::: Source data :::
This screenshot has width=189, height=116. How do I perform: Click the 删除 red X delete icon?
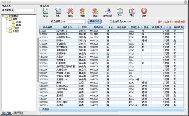pos(70,11)
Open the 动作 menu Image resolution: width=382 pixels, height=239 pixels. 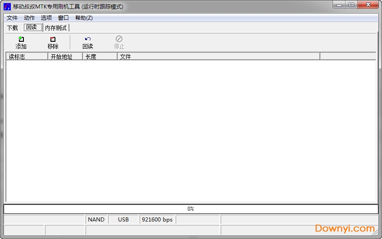(29, 18)
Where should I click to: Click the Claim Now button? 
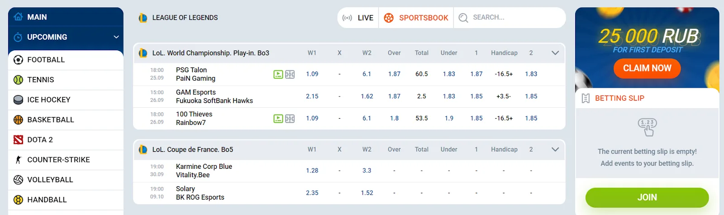click(x=647, y=68)
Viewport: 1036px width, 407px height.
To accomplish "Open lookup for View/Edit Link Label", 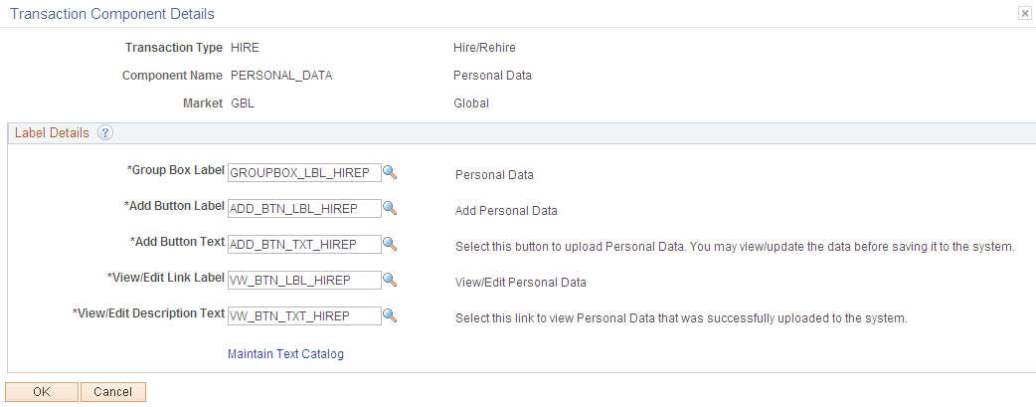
:::
## Task description
Please retype, exactly and with the pictures left out, the lines from the line containing "Viewport: 1036px width, 407px height." through the last line of the records above.

## Task output
Viewport: 1036px width, 407px height.
To accomplish "Open lookup for View/Edit Link Label", 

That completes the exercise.